- **THE PROBLEM**:
Put every line from the first one below down to and including the line containing "(x=108, y=195)" into a JSON list of strings, with one string per line and no blank lines. Leave the pictures out of the list.

** START **

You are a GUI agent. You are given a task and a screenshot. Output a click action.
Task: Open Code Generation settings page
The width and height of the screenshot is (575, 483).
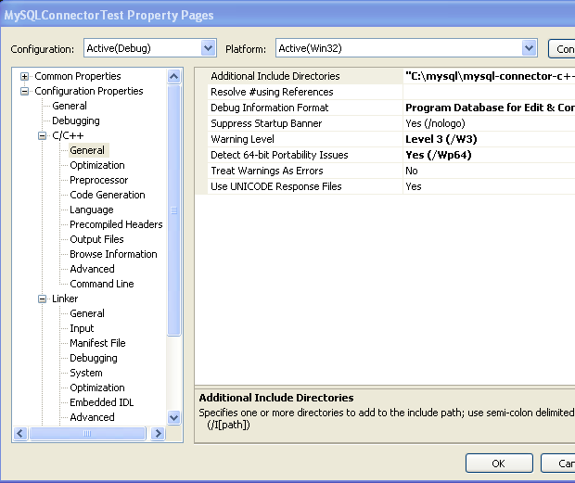(x=108, y=195)
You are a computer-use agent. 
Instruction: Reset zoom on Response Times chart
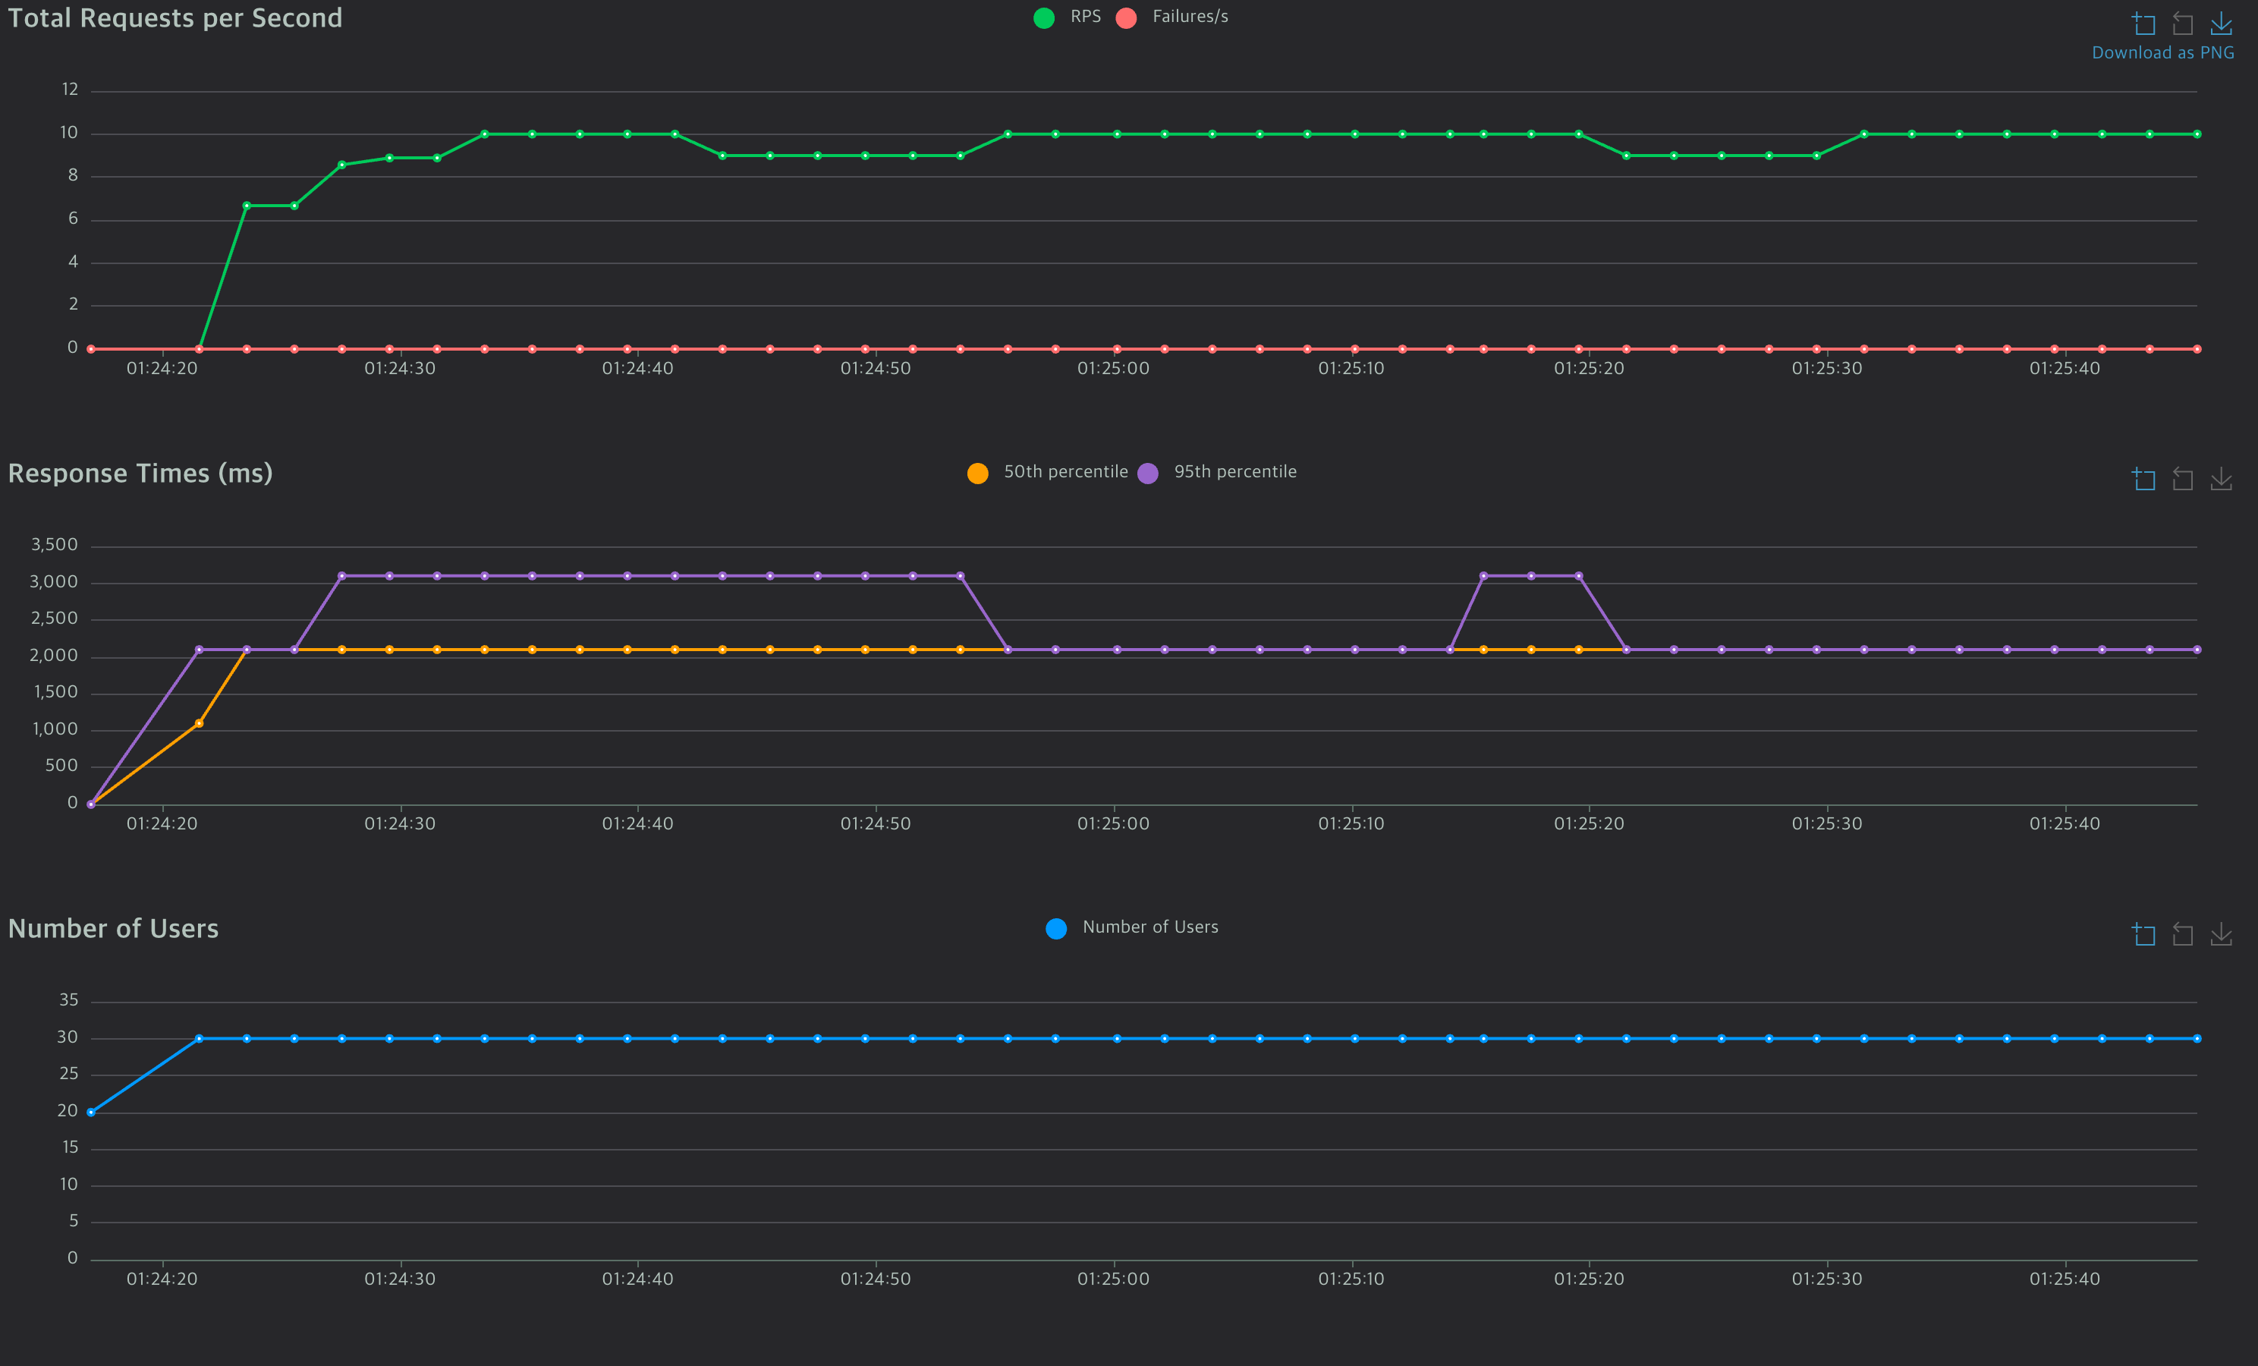(2183, 479)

** END **

- **SOLUTION TO THE EXERCISE**:
[
  "You are a GUI agent. You are given a task and a screenshot. Output a click action.",
  "Task: Open Code Generation settings page",
  "The width and height of the screenshot is (575, 483).",
  "(x=108, y=195)"
]